All of lore.kernel.org
 help / color / mirror / Atom feed
From: "Eric Sunshine via GitGitGadget" <gitgitgadget@gmail.com>
To: git@vger.kernel.org
Cc: "Jeff King" <peff@peff.net>, "Elijah Newren" <newren@gmail.com>,
	"Ævar Arnfjörð Bjarmason" <avarab@gmail.com>,
	"Fabian Stelzer" <fs@gigacodes.de>,
	"Johannes Schindelin" <Johannes.Schindelin@gmx.de>,
	"Eric Sunshine" <sunshine@sunshineco.com>,
	"Eric Sunshine" <sunshine@sunshineco.com>
Subject: [PATCH 02/18] chainlint.pl: add POSIX shell lexical analyzer
Date: Thu, 01 Sep 2022 00:29:40 +0000	[thread overview]
Message-ID: <c1042b9bcd94b9ecb0bf73dfbd4334b9f30ba99a.1661992197.git.gitgitgadget@gmail.com> (raw)
In-Reply-To: <pull.1322.git.git.1661992197.gitgitgadget@gmail.com>

From: Eric Sunshine <sunshine@sunshineco.com>

Begin fleshing out chainlint.pl by adding a lexical analyzer for the
POSIX shell command language. The sole entry point Lexer::scan_token()
returns the next token from the input. It will be called by the upcoming
shell language parser.

Signed-off-by: Eric Sunshine <sunshine@sunshineco.com>
---
 t/chainlint.pl | 177 +++++++++++++++++++++++++++++++++++++++++++++++++
 1 file changed, 177 insertions(+)

■ Supplied material:
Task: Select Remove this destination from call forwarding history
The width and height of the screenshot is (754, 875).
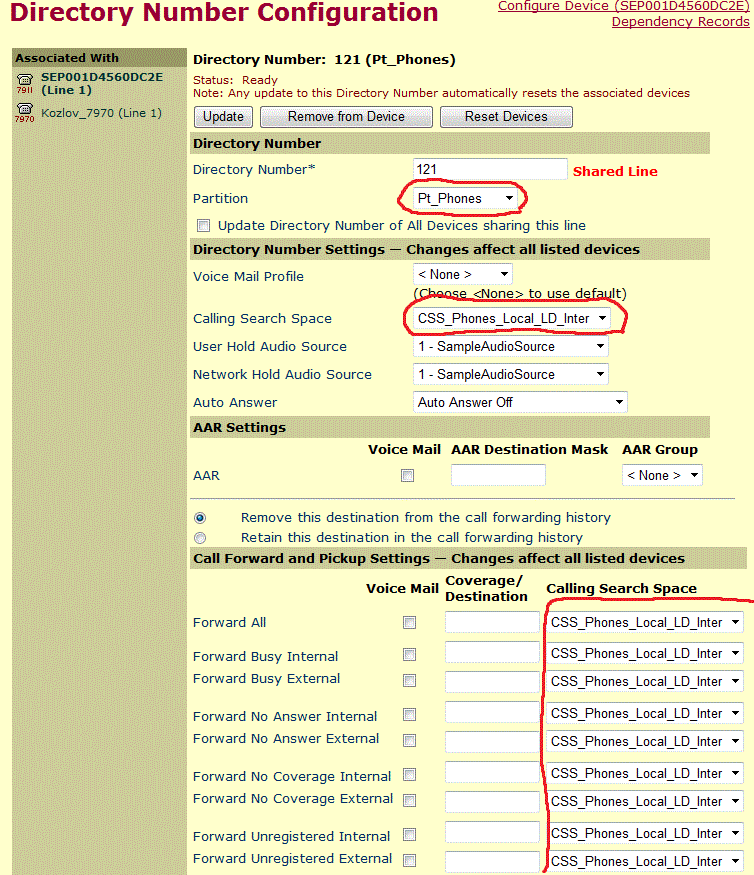Action: (201, 518)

■ What to work on:
Copy the patch message from "Begin fleshing out" to "changed, 177 insertions(+)", substituting "tokenizer" for "lexical analyzer".

■ Final result:
Begin fleshing out chainlint.pl by adding a tokenizer for the
POSIX shell command language. The sole entry point Lexer::scan_token()
returns the next token from the input. It will be called by the upcoming
shell language parser.

Signed-off-by: Eric Sunshine <sunshine@sunshineco.com>
---
 t/chainlint.pl | 177 +++++++++++++++++++++++++++++++++++++++++++++++++
 1 file changed, 177 insertions(+)